Apart from earnings, investors should focus closely on companies' outlooks for the end of 2011 and the beginning of 2012, said Bill Ryder of RiverFront Investment Group.

"What's more important to watch in this earnings season is the way companies guide how they'll deal with next year, given the fact that we're in this new environment where the best U.S. GDP [gross domestic product] can grow is 1% to 2% every quarter," Ryder said, noting that corporate profit margins are still unsustainably high.

The week's two big economic reports are forecast to show improvement. On Friday, the Commerce Department is expected to show retail sales in September rose at their fastest pace in six months, led by gains in auto sales, said analysts at Credit Suisse. September auto sales, reported this week, jumped back to normal levels after the Japanese tsunami on March 11 caused a supply slowdown for several months.

The auto-sales gains may point to positive retail sales because they are indicative of pent-up demand, Springer said.

"If you run out of toothpaste, it doesn't matter if you have a job--you're still going to buy toothpaste," Springer said. "Retail sales are not enough to carry the economy to new heights, but it's enough to keep us out of a recession."

The University of Michigan Consumer Sentiment reading for October, released next Friday, is also expected to tick higher but remain at historically low levels. Higher sentiment generally corresponds with declining gasoline prices, and gasoline is down nearly 20 cents on the month, said Credit Suisse.

Among other notable events next week, the Federal Open Market Committee is releasing minutes Tuesday from its Sept. 20-21 meeting, when Federal Reserve Chairman Ben Bernanke disclosed the Fed's plan to buy $400 billion of longer-dated Treasurys to bring down long-term borrowing costs.

In a statement this past Tuesday, Bernanke said the Fed is prepared to take further action to promote a strong recovery.

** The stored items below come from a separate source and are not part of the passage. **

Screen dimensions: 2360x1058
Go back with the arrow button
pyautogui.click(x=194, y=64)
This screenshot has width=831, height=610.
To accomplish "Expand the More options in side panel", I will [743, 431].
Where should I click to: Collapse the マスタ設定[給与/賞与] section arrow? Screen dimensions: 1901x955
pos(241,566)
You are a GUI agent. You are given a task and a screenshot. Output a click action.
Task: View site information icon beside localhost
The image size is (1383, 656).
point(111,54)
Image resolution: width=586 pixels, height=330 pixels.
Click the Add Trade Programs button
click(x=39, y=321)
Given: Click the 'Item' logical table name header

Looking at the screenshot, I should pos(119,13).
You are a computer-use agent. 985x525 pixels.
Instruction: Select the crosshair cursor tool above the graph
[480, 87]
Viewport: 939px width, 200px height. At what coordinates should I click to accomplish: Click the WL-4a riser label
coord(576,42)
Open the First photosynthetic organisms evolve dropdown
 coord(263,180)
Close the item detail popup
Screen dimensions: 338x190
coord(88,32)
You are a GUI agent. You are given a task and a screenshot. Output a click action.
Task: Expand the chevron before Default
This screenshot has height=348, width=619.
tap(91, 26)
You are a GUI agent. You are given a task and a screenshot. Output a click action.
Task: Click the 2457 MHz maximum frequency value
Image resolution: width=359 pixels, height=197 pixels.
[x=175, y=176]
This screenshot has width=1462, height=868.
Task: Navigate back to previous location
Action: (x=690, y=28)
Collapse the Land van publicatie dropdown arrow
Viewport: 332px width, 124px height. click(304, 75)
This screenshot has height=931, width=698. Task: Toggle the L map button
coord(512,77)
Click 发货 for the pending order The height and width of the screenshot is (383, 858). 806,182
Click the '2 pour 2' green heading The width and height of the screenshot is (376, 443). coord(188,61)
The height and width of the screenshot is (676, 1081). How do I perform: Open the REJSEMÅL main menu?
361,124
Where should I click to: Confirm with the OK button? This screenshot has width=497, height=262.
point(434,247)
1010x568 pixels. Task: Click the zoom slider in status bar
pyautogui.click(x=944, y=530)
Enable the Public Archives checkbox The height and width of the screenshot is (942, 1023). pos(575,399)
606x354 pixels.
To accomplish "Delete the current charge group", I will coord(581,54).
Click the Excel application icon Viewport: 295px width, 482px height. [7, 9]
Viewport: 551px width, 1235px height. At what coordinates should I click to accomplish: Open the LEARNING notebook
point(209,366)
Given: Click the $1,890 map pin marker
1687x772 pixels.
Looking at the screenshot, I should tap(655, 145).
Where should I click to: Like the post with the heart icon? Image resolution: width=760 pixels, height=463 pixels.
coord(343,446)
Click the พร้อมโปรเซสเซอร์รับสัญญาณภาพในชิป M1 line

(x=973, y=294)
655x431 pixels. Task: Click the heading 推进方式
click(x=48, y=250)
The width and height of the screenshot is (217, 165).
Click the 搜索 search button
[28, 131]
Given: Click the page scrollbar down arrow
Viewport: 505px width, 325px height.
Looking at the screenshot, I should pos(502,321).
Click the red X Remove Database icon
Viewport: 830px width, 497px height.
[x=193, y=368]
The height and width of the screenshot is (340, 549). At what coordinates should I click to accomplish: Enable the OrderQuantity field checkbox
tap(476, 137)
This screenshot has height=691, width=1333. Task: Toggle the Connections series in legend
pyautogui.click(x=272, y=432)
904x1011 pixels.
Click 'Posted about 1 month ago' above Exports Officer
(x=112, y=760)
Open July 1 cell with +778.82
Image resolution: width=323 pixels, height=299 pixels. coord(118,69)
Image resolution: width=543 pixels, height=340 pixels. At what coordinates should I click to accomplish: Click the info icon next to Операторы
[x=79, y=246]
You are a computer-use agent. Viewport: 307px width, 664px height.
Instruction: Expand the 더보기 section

However, Friday's better-than-expected unemployment numbers "will put the Fed on hold now and QE3 is not likely to be implemented at this time of year," wrote Danske Bank analysts.

Investors will keep paying attention to European headlines next week, after the ratings of Italy and Spain were downgraded on Friday, contributing to a lower close for U.S. stocks.

On the week, the Dow Jones Industrial Average was up 1.7%, an advance that included three days of triple-digit point gains. The S&P 500 posted a 2.1% weekly gain, and the Nasdaq Composite Index added 2.7%.

Ryder said he doesn't expect this week's stock rally to continue until European leaders take decisive action in the euro-zone debt crisis.

"Investors are getting tired of tricks Europe does to keep the market at bay, but they're just can-kicking tactics," Riverfront's Ryder said.

Still, some analysts said recent European developments have lifted investor sentiment. In the past week, the European Central Bank and the Bank of England both injected more liquidity into the euro zone, and European leaders discussed recapitalizing European banks. This indicates that "they're containing the debt crisis," said ING's Cote.

"Even though this is far from over, as long as Europe is contained, all emphasis can go on fundamentals, which are the primary driver of markets," Cote said.